The Strategy combines purpose, principles and themes in the following objectives:

  1. Reduce the risks and impacts of flooding across Somerset.
  2. Maintain access and connections during times of flood for communities and businesses across Somerset.
  3. Increase the resilience of people, places and the environment to flooding, while adapting to climate change.
  4. Protect Somerset’s economy from the impacts of flooding, promote business confidence and encourage new opportunities.
  5. Conserve and enhance Somerset’s special environments (natural, built, social, cultural) for all who live and work in Somerset and visit.

It was agreed the SRA would take a catchment-based approach towards fulfilling these objectives, not looking at flooding problems in isolation, but aiming to connect all relevant factors, places, people and potential sources of funding. Between 2024 and 2034, the SRA will fund proposals which reduce the risks and impacts of flooding, and benefit Somerset people and places in as many ways as possible.

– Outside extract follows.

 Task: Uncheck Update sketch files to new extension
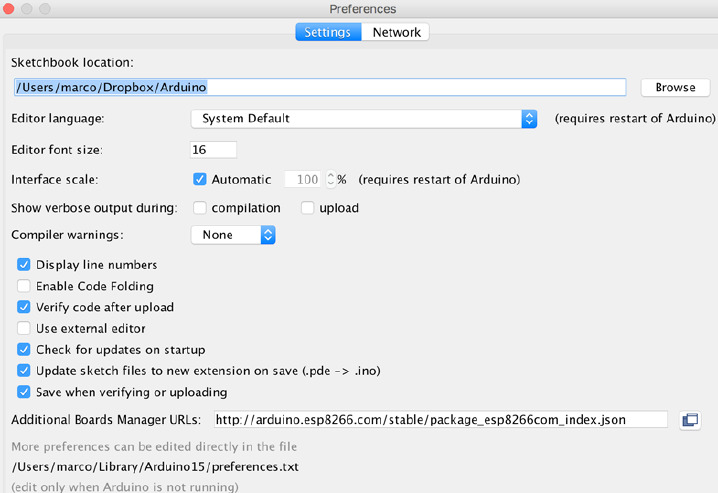coord(24,370)
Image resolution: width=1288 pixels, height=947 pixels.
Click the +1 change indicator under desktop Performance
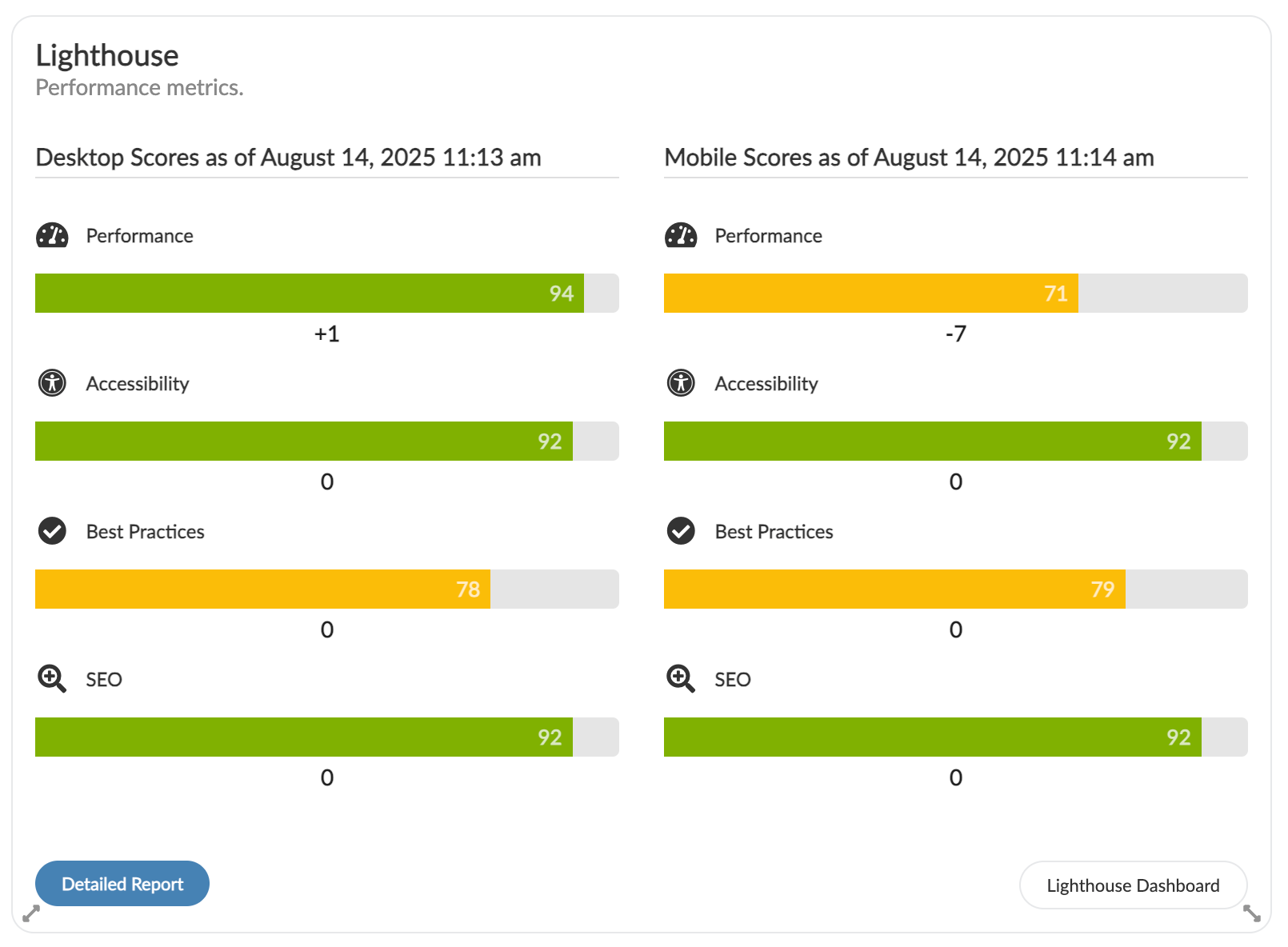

SRA Financial Summary 2023-24

Somerset Rivers Authority (SRA) gets annual funding from two sources. Firstly, council tax. In the 2023-24 financial year, £3,010,000 came via Somerset Council (equating to £14.65 for a Band D household). Secondly, the Parrett and Axe Brue IDBs each gave £10,000. Local Partner Funds thus totalled £3,030,000.

In March 2023, the SRA Board moved extra funds out of contingency and set an overall budget of £4,005,000. This included £2,999,000 for the SRA’s 2023-24 Enhanced Programme of works, £280,000 for four full-time staff, a part-time Technical Adviser post, administration, overheads and the development of the SRA Strategy 2024-34; and £726,000 for contingency. The 2023-24 Enhanced Programme contained 12 new schemes and activities, and four previously deferred, some with numerous individual elements. All Enhanced Programme works are designed to advance Somerset’s 20 Year Flood Action Plan.

Spending of Local Partner Funds in 2023-24

Many actions and initiatives are completed within one financial year. Some require longer-term research, design, planning and implementation. The lines below set out all of the Local Partner Funds held by the SRA at the beginning of the 2023-24 financial year and the SRA’s total spending during that year.

The SRA’s spending in 2023-24 totalled £3,804,000. By workstream, it was as follows:

Workstream 1, Dredging and River Management, £2,140,000, that is 56.25% of the total.

Workstream 2, Land Management including Natural Flood Management, £467,000, that is 12.28% of the total.

Workstream 3, Urban Water Management, £64,000, that is 1.69% of the total.

Workstream 4, Resilient Infrastructure, £474,000, that is 12.46% of the total.

Workstream 5, Building Local Resilience, £390,000, that is 10.25% of the total.

Spending in these five workstreams made a sub-total of £3,535,000.

To them was added SRA core work and development, £38,000, that is 1% of the total, and SRA administration and staffing, £231,000, that is 6.07% of the total.

At the start of the 2023-24 financial year, the SRA possessed total allocated funds of £7,657,000. Spending £3,804,000 in 2023-24 meant the amount carried forwards to the 2024-25 financial year was £3,853,000.